14. What's Wrong?🍃

859 187 26
                                    

Jeno terbangun dari tidurnya ketika suara nyaring bel masuk telah berbunyi. Ia melirik jam dinding yang terpasang di depan kelas, sudah pukul 8 pagi dan Siyeon belum datang juga. Apa gadis itu tidak masuk sekolah?

Entah kenapa Jeno jadi merasa bersalah, apa kemarin ia terlalu keras pada gadis itu?

Bagi seorang Lee Jeno yang tidak tau menau tentang perempuan, ia tentu tidak mengerti betapa lembutnya hati seorang perempuan. Ia menganggap lelaki dan perempuan itu sama saja karena ayah dan bundanya pun sama-sama memiliki hati sekeras batu.

Namun, sepertinya ia salah. Tidak semua perempuan seperti bundanya.

Jeno hanya diam, menatap kosong papan tulis dengan pikiran yang kacau. Pelajaran yang yang dijelaskan pun masuk kanan keluar kanan, alias mental.

Berharap pelajaran segera berakhir, Jeno pun lebih memilih tidur, lagipula pelajaran sejarah tidak terlalu penting, hanya mengenang masa lalu saja.







"Jeno! Bangun!"

Rasanya baru beberapa menit Jeno tertidur, ada seseorang yang tiba-tiba membangunkannya. Ia mengerjapkan mata beberapa kali dan melihat Siyeon sudah duduk di sebelahnya.

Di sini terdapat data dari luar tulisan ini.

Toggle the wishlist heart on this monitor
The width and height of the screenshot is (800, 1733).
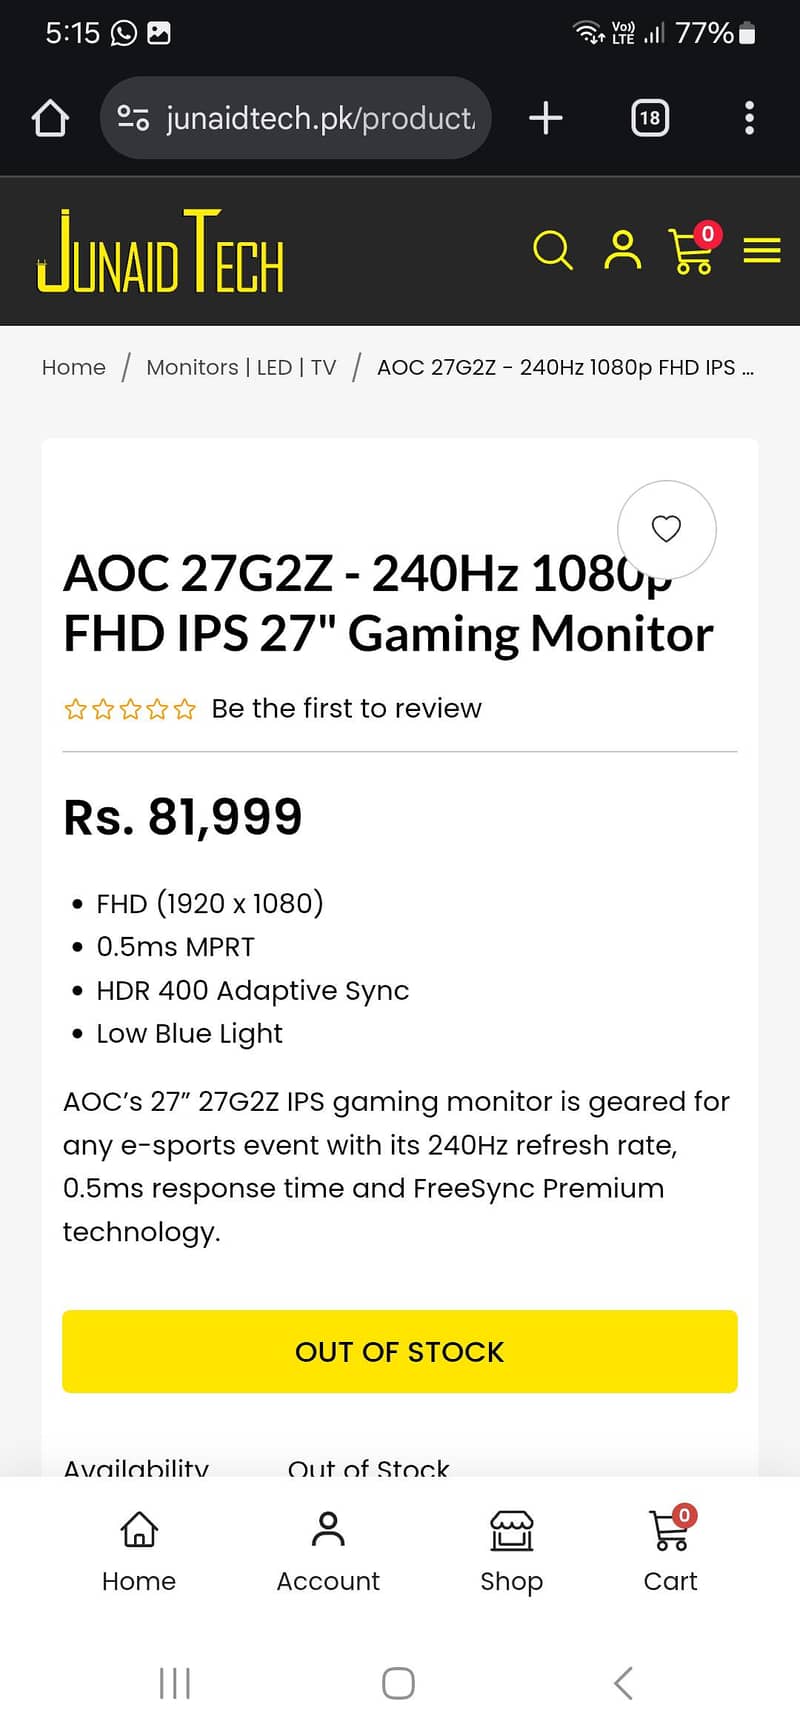[666, 530]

"Nggak ke kantin?" tanya Siyeon.

"Udah bel istirahat ya?" Jeno nampak ling-lung.

"Udah. Mau ke kantin bareng?"

Jeno mengangguk, "Ayo."

"Jen, lo ngomong sama siapa?" tanya Hyunjin yang kebetulan duduk di depannya.

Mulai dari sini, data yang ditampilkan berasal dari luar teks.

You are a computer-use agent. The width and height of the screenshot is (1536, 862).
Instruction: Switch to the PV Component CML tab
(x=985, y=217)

Jeno menoleh ke samping dan tidak melihat siapapun disana. Sial, apa ia baru saja berhalusinasi?

"Ish, udah miskin, gila lagi," ucap Hyunjin lalu cepat-cepat pergi.

Jeno mengusap kasar wajahnya, ia melihat kelas yang sudah sepi, semua orang sudah pulang dan menyisakan dirinya seorang diri.

Dengan cepat ia merapikan buku dan pulang ke rumah, hari ini adalah jadwalnya mengantarkan koran




...





Biasanya Jeno sangat malas jika harus mengantarkan koran ke rumah Siyeon, namun kali ini berbeda. Ia benar-benar tidak sabar ke rumah gadis itu.

"Koran!" teriak Jeno.

Tak lama kemudian, pintu gerbang pun terbuka dan menampilkan seorang wanita paruh baya.

"Tumben, biasanya Siyeon yang nerima koran," gumam Jeno.

"Kebetulan Non Siyeon belum pulang sekolah, makanya saya yang nerima," ucap wanita itu.

Jeno mengangkat alisnya. Bukannya Siyeon tidak datang ke sekolah hari ini?

"Terima kasih," ucap Jeno setelah menerima bayaran korannya.

Lelaki itu mengayuh sepedanya di siang yang terik ini. Pikirannya masih saja melayang pada Siyeon.

Untuk apa gadis itu bolos sekolah? Jeno bertanya-tanya.




Tin!!




Jeno spontan mengerem ketika sebuah sepeda motor mengklakson dirinya. Sial, hampir saja ia menerobos lampu merah karena melamun. Kan tidak lucu jika dirinya tertabrak karena sibuk memikirkan Siyeon.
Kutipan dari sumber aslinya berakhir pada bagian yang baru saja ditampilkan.